“This isn’t what you promised!” Solace is shouting in my ears, but I don’t mind. The outcome of this is already set in stone, after all.
“It’s your fault, you know,” Ah, a laugh came out. “If you weren’t so scared of death, then you wouldn’t be in this situation at all, would you?”
“But-”
“So, are you going to tell me?” I cut her off before she could continue complaining. While I’ll let her fuss somewhat because it makes things less boring here, it’s only somewhat. If I let her do whatever without consequences, then she’ll think she can do whatever, which isn’t good.
Just my words won’t be enough, so I also reached out and wrapped my hand around her neck. …No matter how many times I look at it, my right hand still looks weird. But at least Solace is very afraid of it, so I don’t even have to tighten my grip to scare her.

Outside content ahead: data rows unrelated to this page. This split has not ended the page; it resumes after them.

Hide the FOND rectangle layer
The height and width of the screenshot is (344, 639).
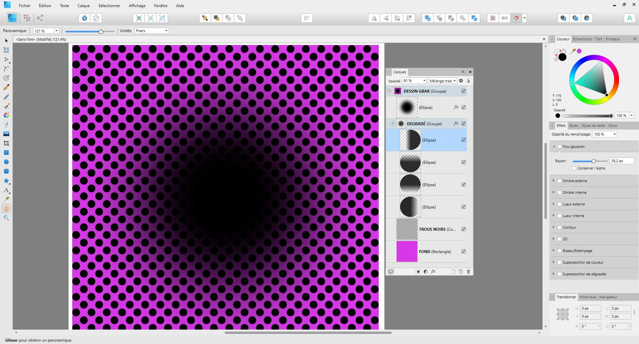pos(464,252)

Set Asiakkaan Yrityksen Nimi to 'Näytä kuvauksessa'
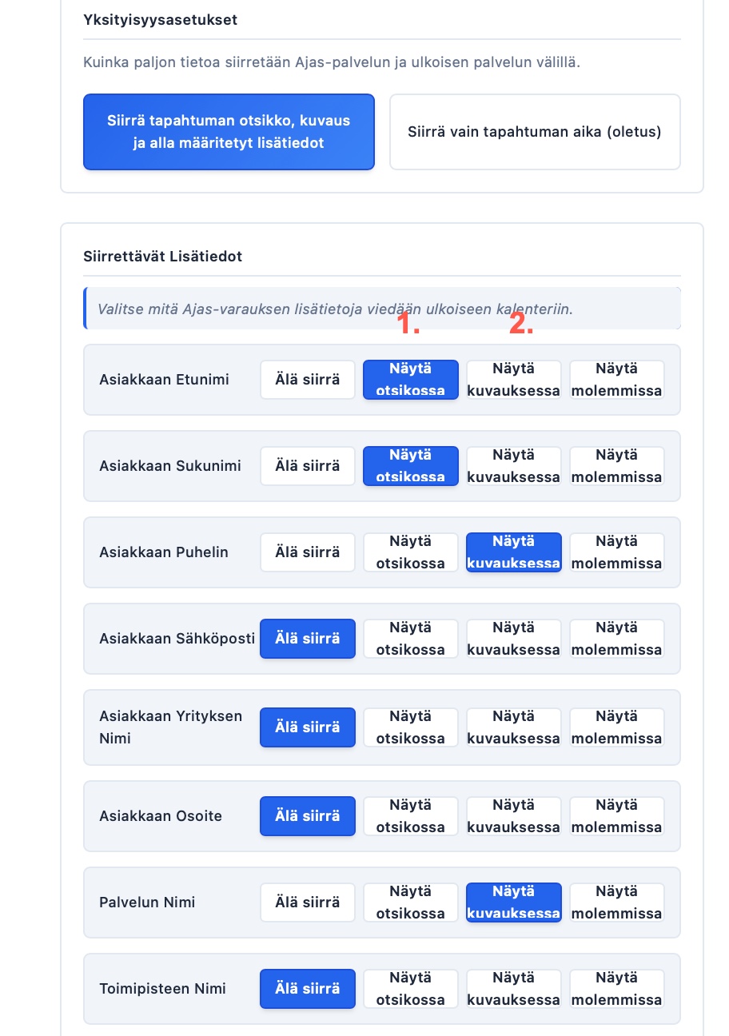[514, 727]
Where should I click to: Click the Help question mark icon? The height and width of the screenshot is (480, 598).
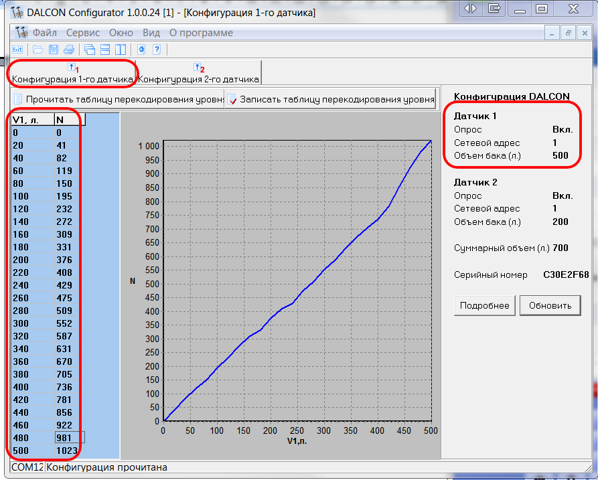coord(157,50)
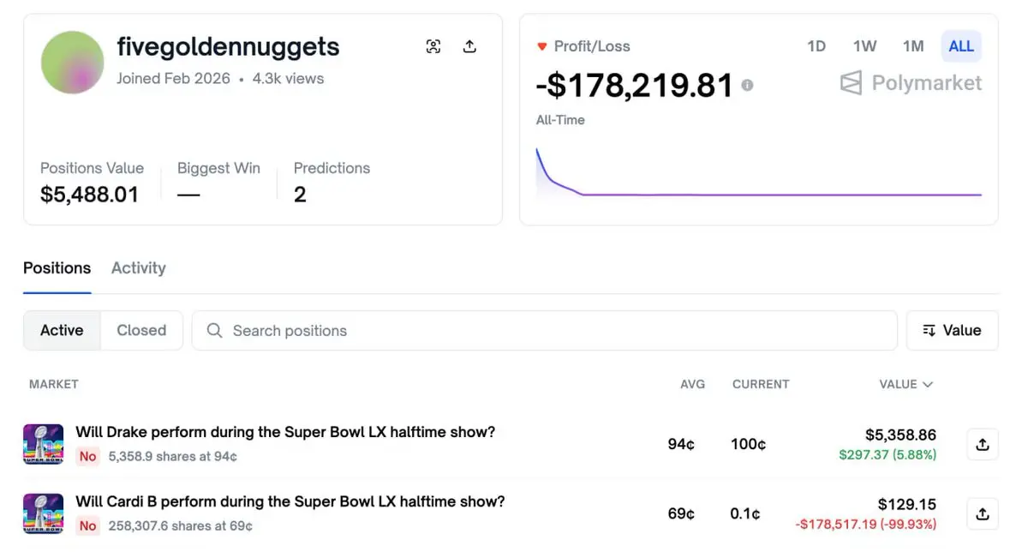This screenshot has height=552, width=1028.
Task: Sort by the VALUE column header arrow
Action: [x=927, y=384]
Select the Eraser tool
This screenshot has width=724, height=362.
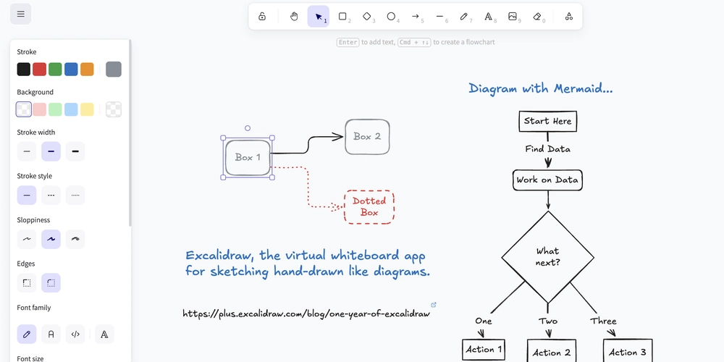pos(537,16)
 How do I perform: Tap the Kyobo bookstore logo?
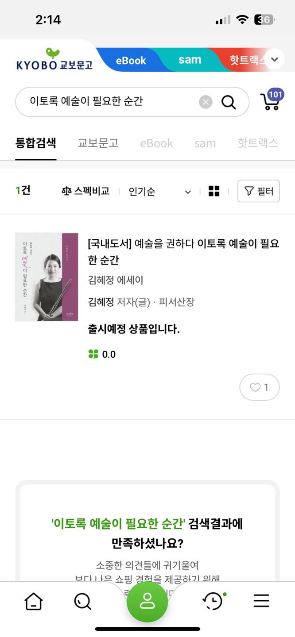click(x=54, y=59)
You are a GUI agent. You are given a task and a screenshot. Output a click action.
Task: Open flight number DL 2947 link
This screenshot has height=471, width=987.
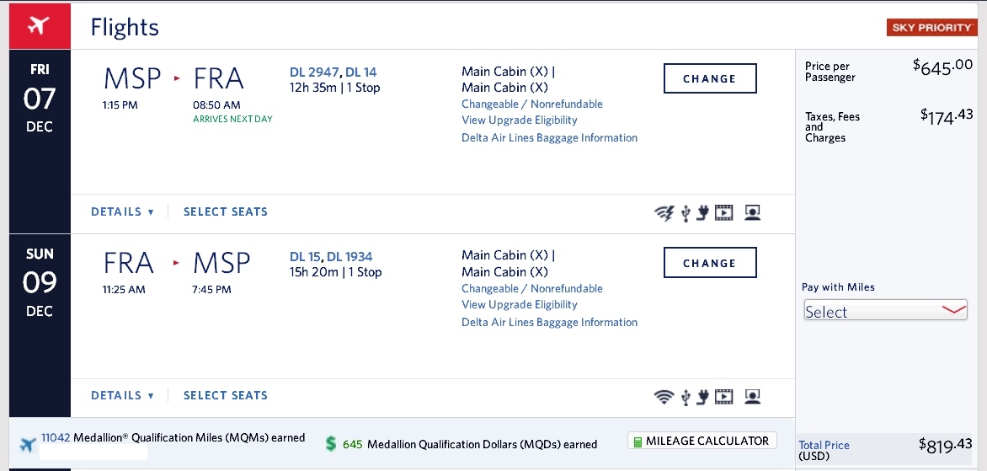click(x=314, y=72)
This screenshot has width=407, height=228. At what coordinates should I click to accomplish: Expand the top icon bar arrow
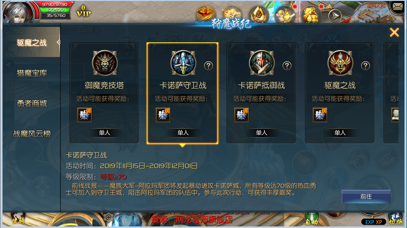(335, 16)
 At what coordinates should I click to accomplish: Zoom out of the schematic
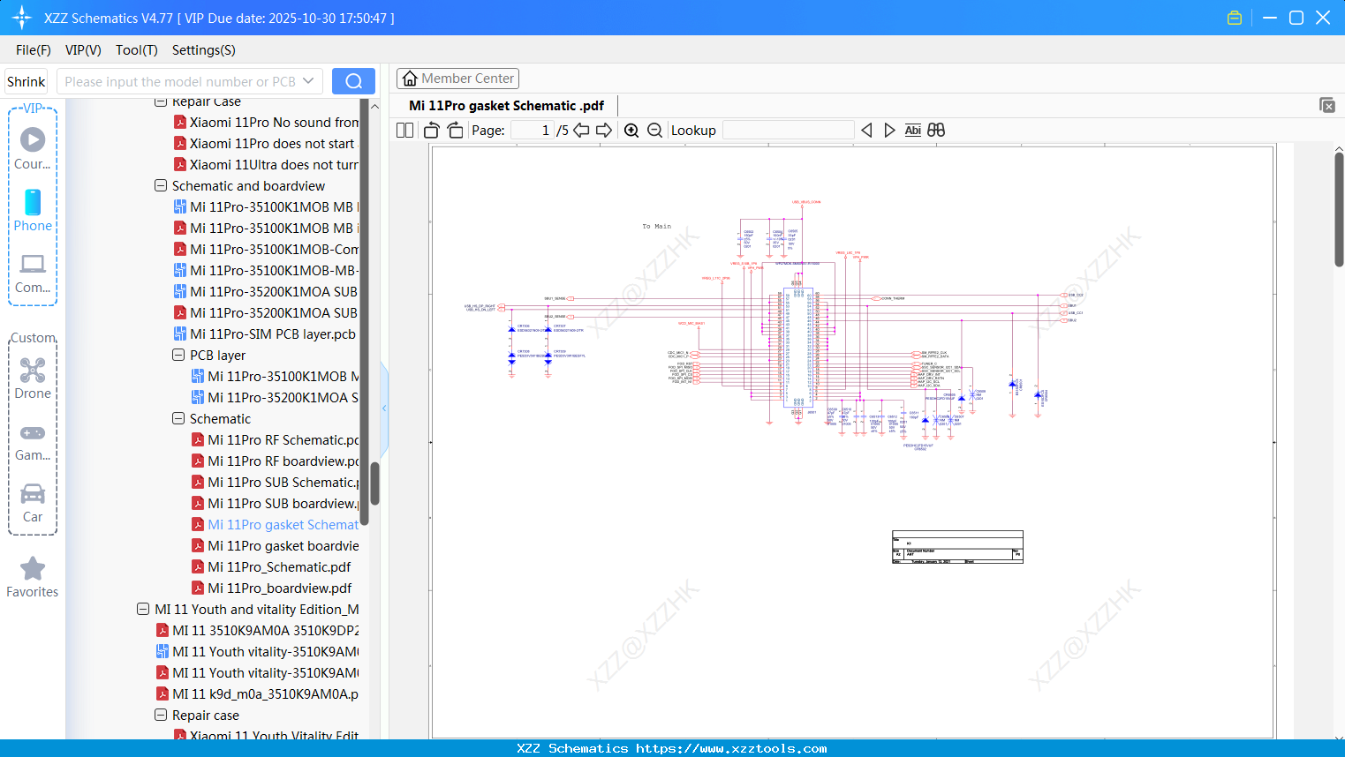point(654,130)
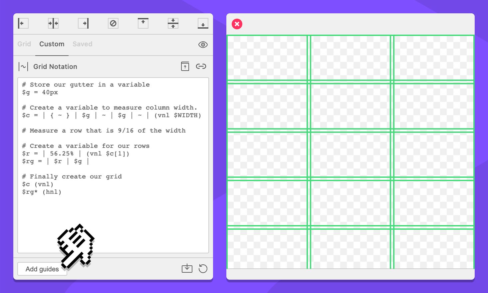Screen dimensions: 488x293
Task: Save the grid with the download icon
Action: pyautogui.click(x=187, y=268)
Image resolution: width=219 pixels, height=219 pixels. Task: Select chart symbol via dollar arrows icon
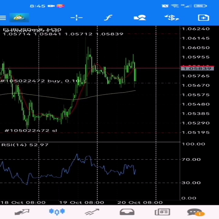[172, 18]
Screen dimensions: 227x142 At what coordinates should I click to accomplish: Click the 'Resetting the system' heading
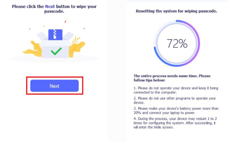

Plus, I get to exercise my hand in a manner other than those horrible hand seals. An urge to squeeze down and release the tension rises up, but I won’t act on it. The consequences aren’t worth it. Too much force is also bad…
I ended up letting go and turning away from her angry eyes. “Make your decision within five minutes, or I’ll just get rid of you here.”
…I’ve already decided that I’m willing to do anything for power, so why am I having such a hard time being mean to this girl? It must be because she’s just too naive! As soon as I said I wouldn’t kill her, she stopped being afraid of me and is so lively.
Surely even an evil person wouldn’t want to be mean to her, right?
Ugh, what am I saying? Even I can tell that that’s not a reason, but an excuse. Whatever. It doesn’t matter if I don’t know the reason; I can’t hurt her anyway, so simply being unable to is fine by me!
Shade, how much longer do you think it’ll take for me to learn the Curse? I can get through ten seals now, but considering the time limit, I can really only reach the sixth. Still, it’s only the first day. My guess is that it’ll take three, which is already good enough.
Still, I want to know what Shade thinks. I thought it’d take you three days, but it might actually only take two. I’m not sure if it’s because of the sin focused in your right hand, or if the changes to it just made it more flexible, but your hand is recovering faster than expected.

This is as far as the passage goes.